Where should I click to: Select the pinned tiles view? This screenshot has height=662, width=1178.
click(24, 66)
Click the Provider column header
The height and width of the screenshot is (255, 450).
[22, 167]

*Consignes et exigences*:
Recopiez à l'identique l'ensemble des entrées ci-dessus, ligne par ligne.

*Réponse complète*:
Where should I click to: Select the pinned tiles view? This screenshot has height=662, width=1178.
click(24, 66)
Click the Provider column header
The height and width of the screenshot is (255, 450).
[22, 167]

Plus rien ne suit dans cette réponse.